Un quarto accorgimento riguarda i bonus fiscali. Le detrazioni edilizie (ecobonus, sismabonus) richiedono che l’intervento sia correttamente qualificato e che il titolo abilitativo sia coerente. La manutenzione ordinaria, salvo eccezioni in condominio, non gode delle detrazioni.
Norme e fonti
- Art. 3 D.P.R. 6 giugno 2001 n. 380 (Testo Unico dell’edilizia) — definizioni degli interventi edilizi
- Art. 6 e 6-bis D.P.R. 380/2001 — attività edilizia libera e CILA
- Art. 22 D.P.R. 380/2001 — interventi soggetti a SCIA
- Art. 10 D.P.R. 380/2001 — interventi subordinati a permesso di costruire
- Art. 23 D.P.R. 380/2001 — SCIA alternativa al permesso di costruire
- D.L. 29 maggio 2024 n. 69 (Salva-casa), convertito in L. 24 luglio 2024 n. 105
- D.Lgs. 22 gennaio 2004 n. 42 (Codice dei beni culturali e del paesaggio) per gli immobili vincolati
Domande frequenti
Posso iniziare i lavori subito dopo aver depositato la CILA?
Sì. La CILA consente l’avvio immediato dei lavori dalla data di presentazione allo sportello unico edilizia, salvo diverse previsioni del regolamento comunale o necessità di ulteriori nulla osta (paesaggistico, vincolo culturale, condominio). Il Comune può comunque verificare la pratica e chiedere integrazioni.
Sostituire le finestre senza modificarne dimensione e forma richiede un titolo?

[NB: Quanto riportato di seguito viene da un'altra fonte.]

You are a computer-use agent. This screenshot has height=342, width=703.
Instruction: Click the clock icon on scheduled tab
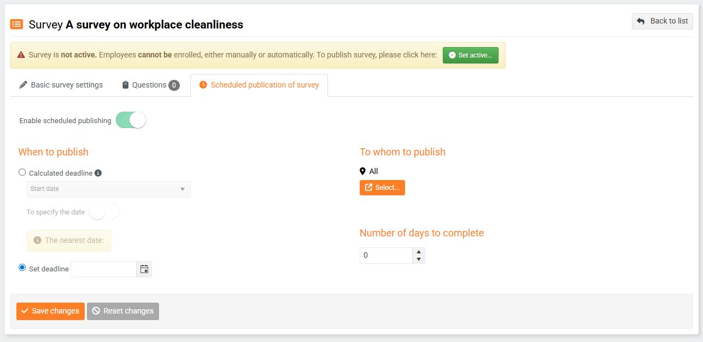pyautogui.click(x=203, y=85)
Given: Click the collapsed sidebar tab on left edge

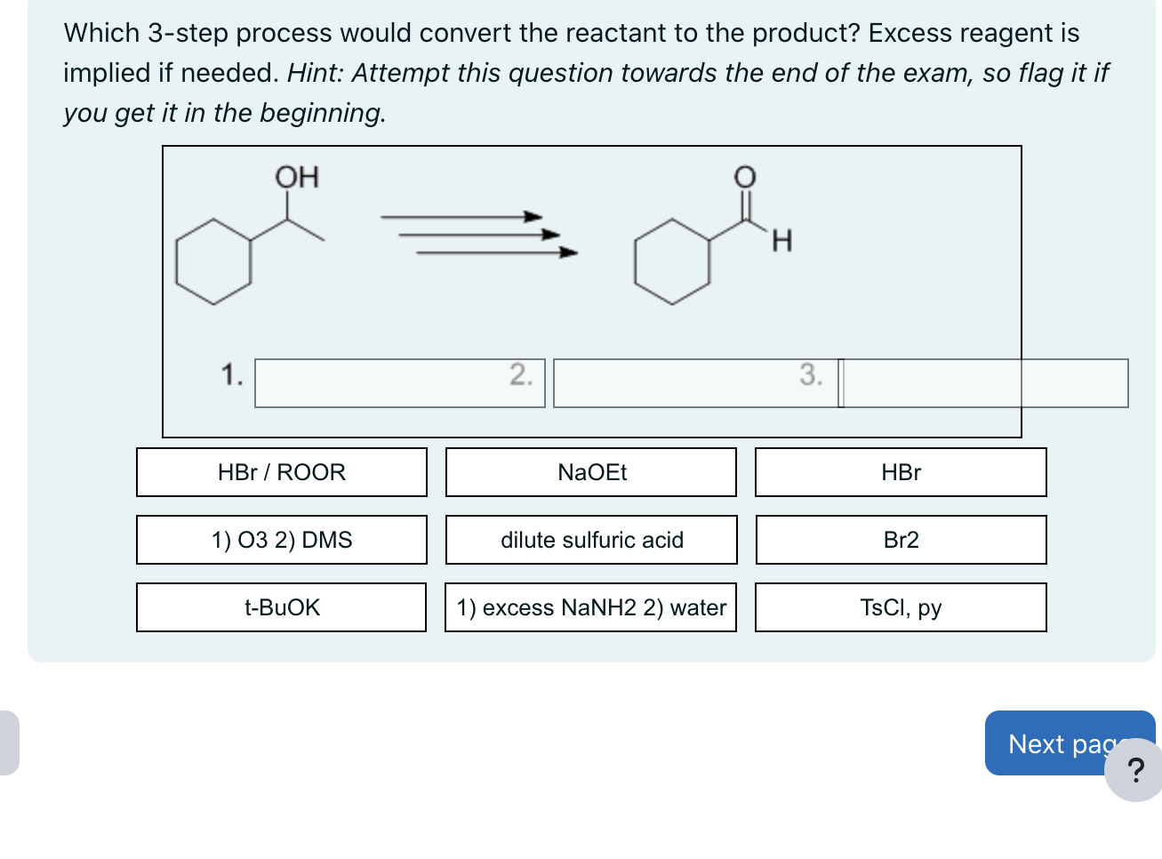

In genere rientra nella manutenzione ordinaria ed è attività edilizia libera, salvo che l’edificio sia vincolato o in zona soggetta a vincolo paesaggistico: in quel caso può servire una comunicazione o un’autorizzazione specifica. Conviene chiedere conferma all’ufficio tecnico del Comune prima dei lavori.
Cambiare destinazione d’uso da ufficio ad abitazione è sempre ristrutturazione?
Dipende. Se il cambio comporta opere edilizie significative, modifica di prospetti o frazionamento, si tratta di ristrutturazione edilizia con SCIA o permesso di costruire. Se è un cambio senza opere e tra categorie funzionalmente autonome, può richiedere comunque un titolo, ma più snello. La zona urbanistica del piano regolatore è decisiva.
Dopo il Salva-casa posso ricostruire un edificio crollato con la stessa volumetria?
La riforma del 2024 ha riportato la demolizione e ricostruzione fedele nell’alveo della ristrutturazione edilizia anche con lievi differenze di sagoma, sedime e prospetti, a condizione di non aumentare il carico urbanistico oltre i parametri di zona. La ricostruzione su area diversa o con aumento volumetrico rilevante resta nuova costruzione.